Adhesive bonding has been conventionally used as a method of joining composite structures, such as those used in the aerospace industry. Currently, adhesive bonding of composite structures is carried out predominantly by one of three ways: (1) co-curing, (2) co-bonding, and (3) secondary bonding.
“Co-curing” involves joining uncured composite parts by simultaneously curing and bonding, wherein the composite parts are being cured together with the adhesive, resulting in chemical bonding. However, it is difficult to apply this technique to the bonding of uncured prepregs to fabricate large structural parts with complex shapes. Uncured composite materials, e.g. prepregs, are tacky (i.e. sticky to the touch) and lack the rigidity necessary to be self-supporting. As such, uncured composite materials are difficult to handle. For example, it is difficult to assemble and bond uncured composite materials on tools with complex three-dimensional shapes.
“Co-bonding” involves joining a pre-cured composite part to an uncured composite part by adhesive bonding, wherein the adhesive and the uncured composite part are being cured during bonding. The pre-cured composite usually requires an additional surface preparation step prior to adhesive bonding.
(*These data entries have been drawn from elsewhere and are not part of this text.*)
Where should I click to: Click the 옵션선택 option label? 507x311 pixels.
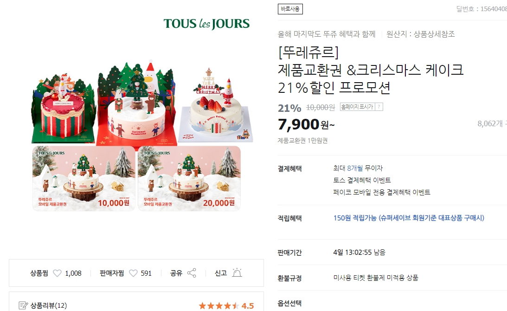click(290, 303)
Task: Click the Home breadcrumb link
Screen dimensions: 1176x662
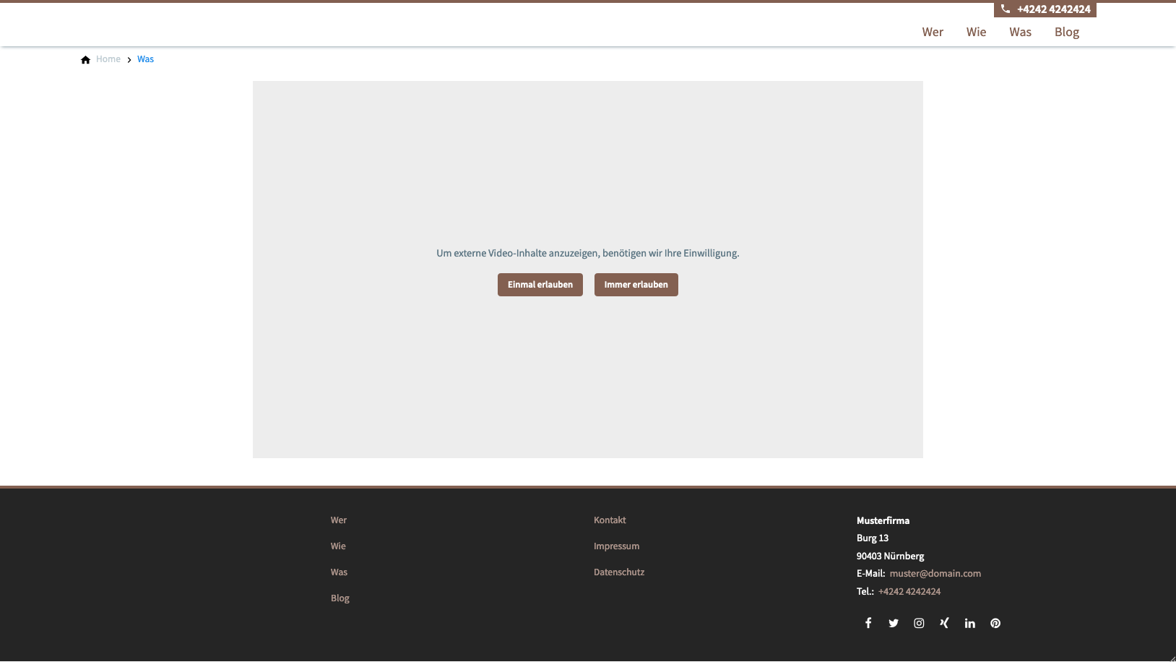Action: [108, 59]
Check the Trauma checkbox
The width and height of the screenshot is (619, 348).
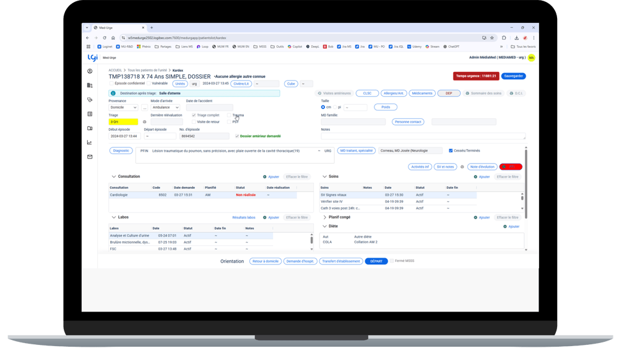229,115
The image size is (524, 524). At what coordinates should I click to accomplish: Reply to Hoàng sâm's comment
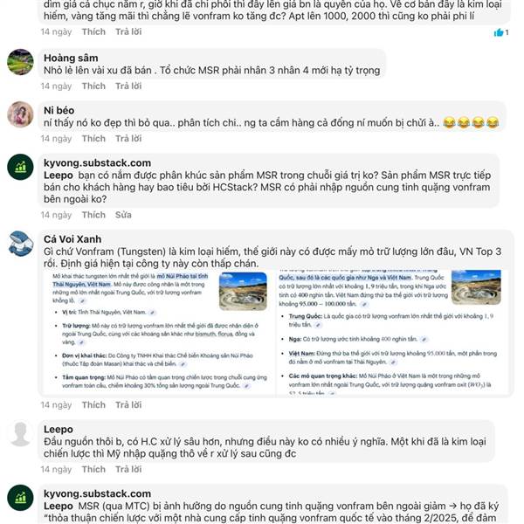tap(128, 86)
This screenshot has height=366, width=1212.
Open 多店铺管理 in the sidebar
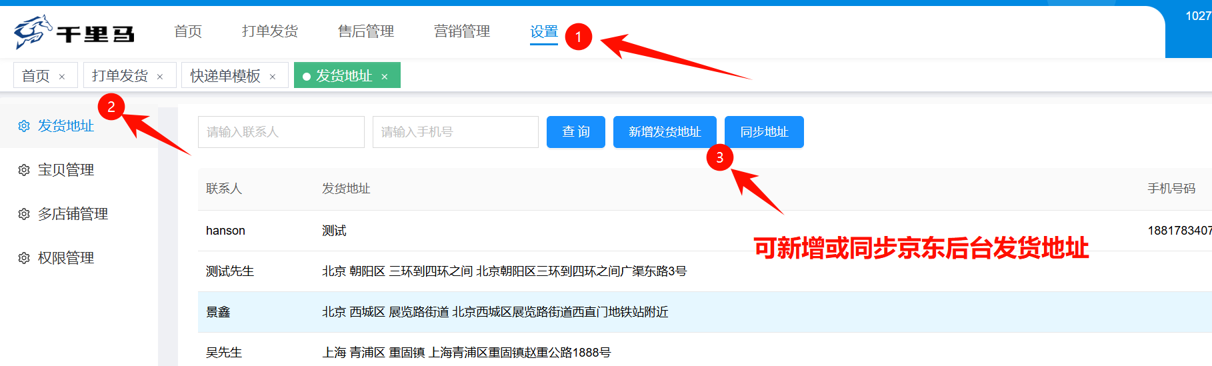point(73,214)
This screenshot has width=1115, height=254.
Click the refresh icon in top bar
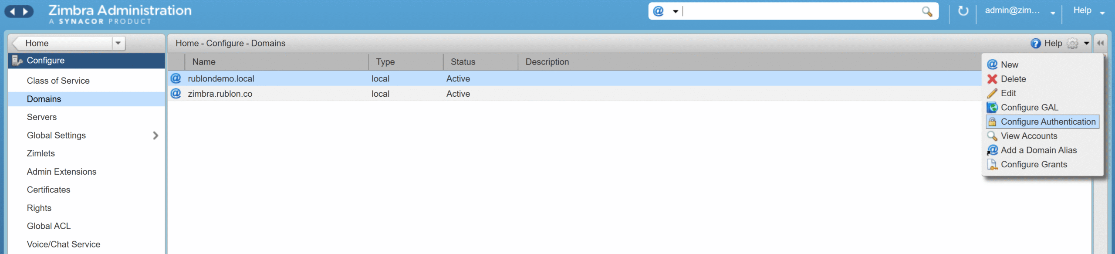click(963, 11)

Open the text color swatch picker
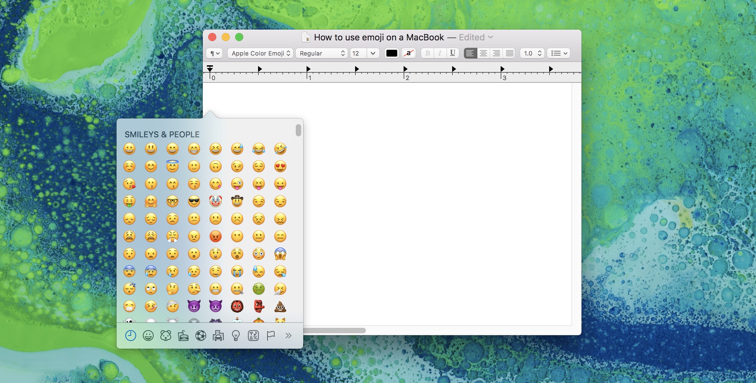pos(391,53)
“Secondary bonding” is the joining together of pre-cured composite parts by adhesive bonding, wherein only the adhesive is being cured. This bonding method typically requires surface preparation of each previously cured composite part at the bonding surfaces.
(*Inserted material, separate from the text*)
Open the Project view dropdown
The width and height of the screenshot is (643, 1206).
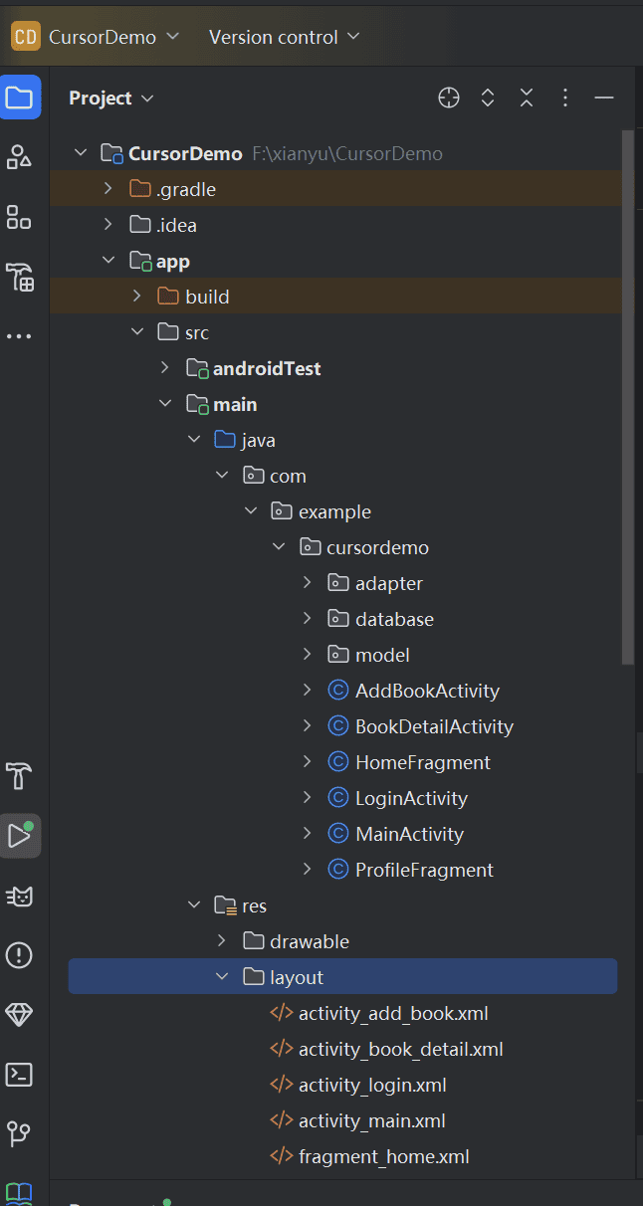point(111,98)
Proper surface treatment for co-bonding and secondary bonding is a prerequisite to achieve the highest level of bond line integrity in adhesively bonded structures. Bond line integrity, generally, refers to the overall quality and robustness of the bonded interface. Conventional co-bonding and secondary bonding processes typically include a surface treatment of the composite structures pursuant to the manufacturer's specifications prior to adhesive bonding. Surface treatments include, but are not limited to grit blasting, sanding, peel ply, priming, etc. These surface treatment methods improve adhesion predominantly by mechanical roughening of the surface. The roughened surface allows for better adhesion due to mechanical interlocking at the bonding interface. Such co-bonding or secondary bonding of pre-cured composite structures has a limitation in that the bonding mechanism occurs only through mechanical interlocking with no formation of chemical bonds as in co-cure bonding. Such surface treatments, if performed improperly, could become a source of bond failure during the use of the final bonded structure. Furthermore, in the absence of chemical bond formation at the interface of a composite bonded assembly, the assessment of bond line quality is critical to ensure that proper bonding has occurred. Unfortunately, assessment of bond line quality is often difficult and current techniques known in the art to measure bond line quality are not well suited to measure and evaluate all potential sources of weak bonds.
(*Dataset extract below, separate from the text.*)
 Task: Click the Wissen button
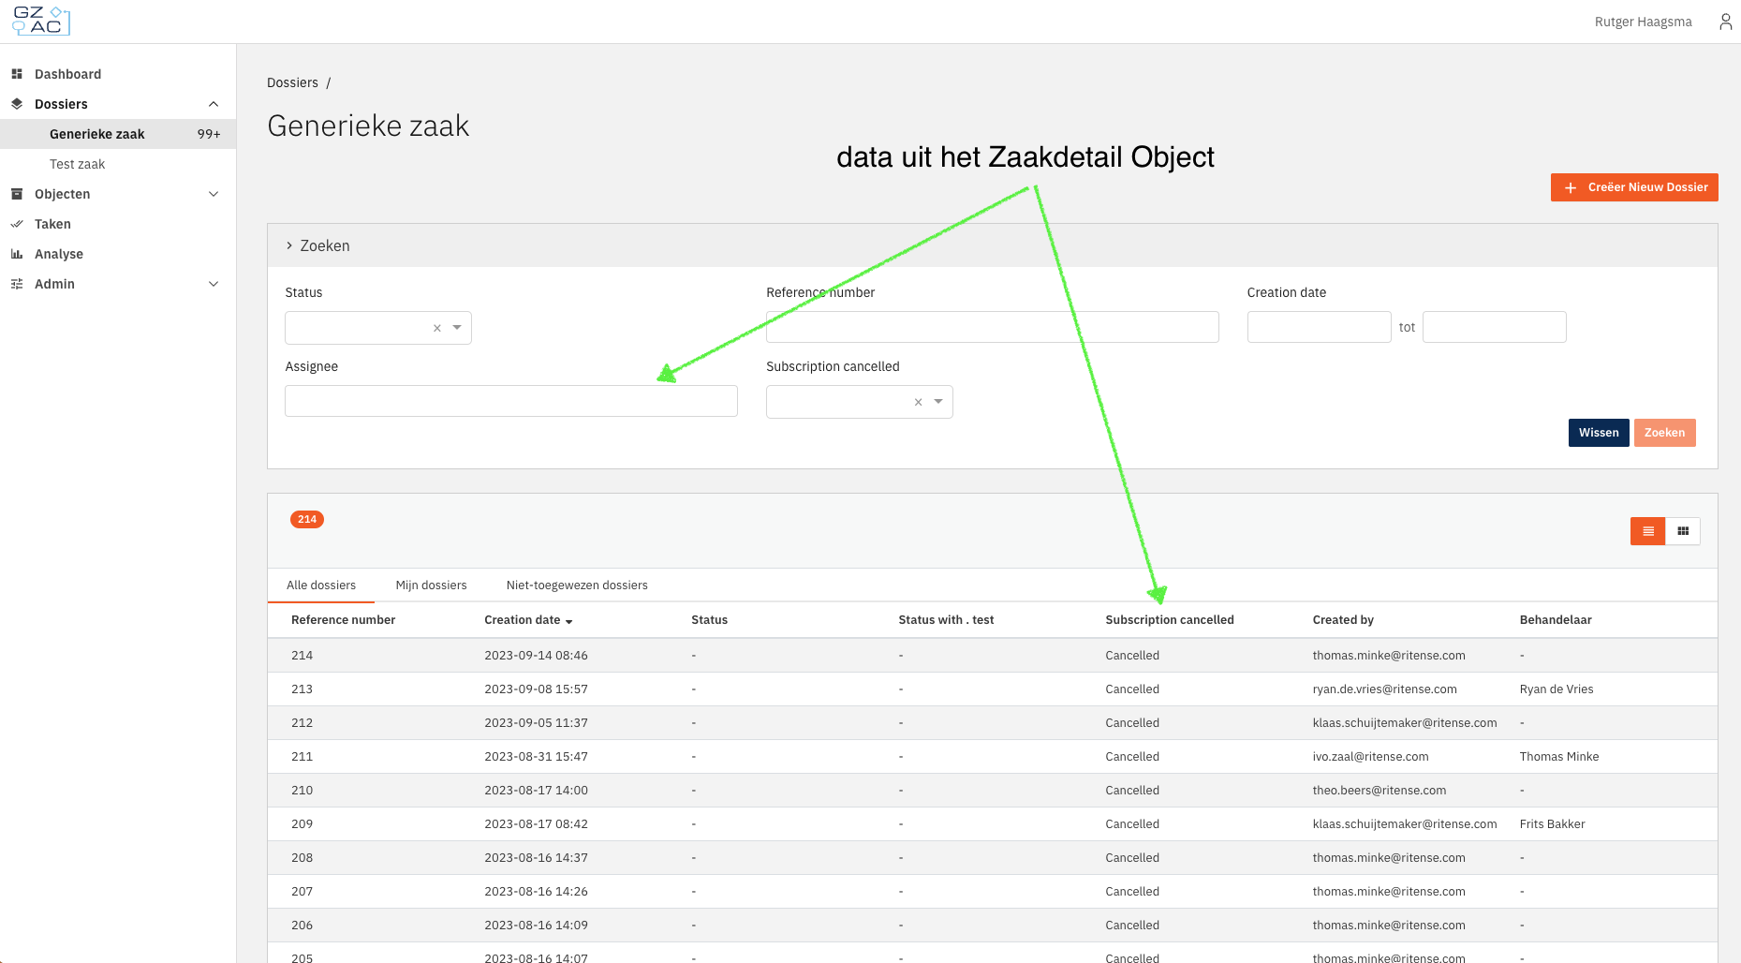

In the aerospace industry, adhesives are typically used in combination with mechanical fasteners (e.g. rivets, screws, and bolts) to safely and reliably secure structural materials. Rarely are structural adhesives used as the sole mechanism for joining structural parts in an aircraft. Adhesively bonded parts exhibit significant advantages over parts joined by mechanical fasteners including: lighter weight, reduced stress concentrations, durability, lower part count, etc. Despite these benefits, the use of adhesive bonding is limited due, in part, to the difficulty in assessing bond line integrity. Currently, no non-destructive method exists to measure the bond strength of joined parts. The only way to measure the strength of an adhesively bonded joint is to find the ultimate strength, which is obtained by breaking the bond. For obvious reasons, this type of destructive testing is not practical in an industrial manufacturing environment such as the assembly of an aircraft. Moreover, proof testing a large number of specimens to determine the average load capacity of an adhesive does not guarantee that each and every bonded structure will have the expected bond strength.
In order to meet certain aviation certification requirements in countries such as the United States, structural redundancy of primary structures is currently required. Current state-of-the-art bonding methods are not able to satisfy those requirements. Currently, only co-cured structures are certified by the Federal Aviation Administration (FAA) in the United States for primary structures and are used extensively in the aerospace industry. Thus, there remains a need for an adhesive bonding method or technology that can be used in a manufacturing environment as a method of creating reliable and high-strength chemical bonds while providing excellent reproducibility of bond line quality. Furthermore, there remains a need for a bonding method that could satisfy the structural redundancy requirements (e.g. those set out by the FAA in the United States) without adding extra manufacturing steps.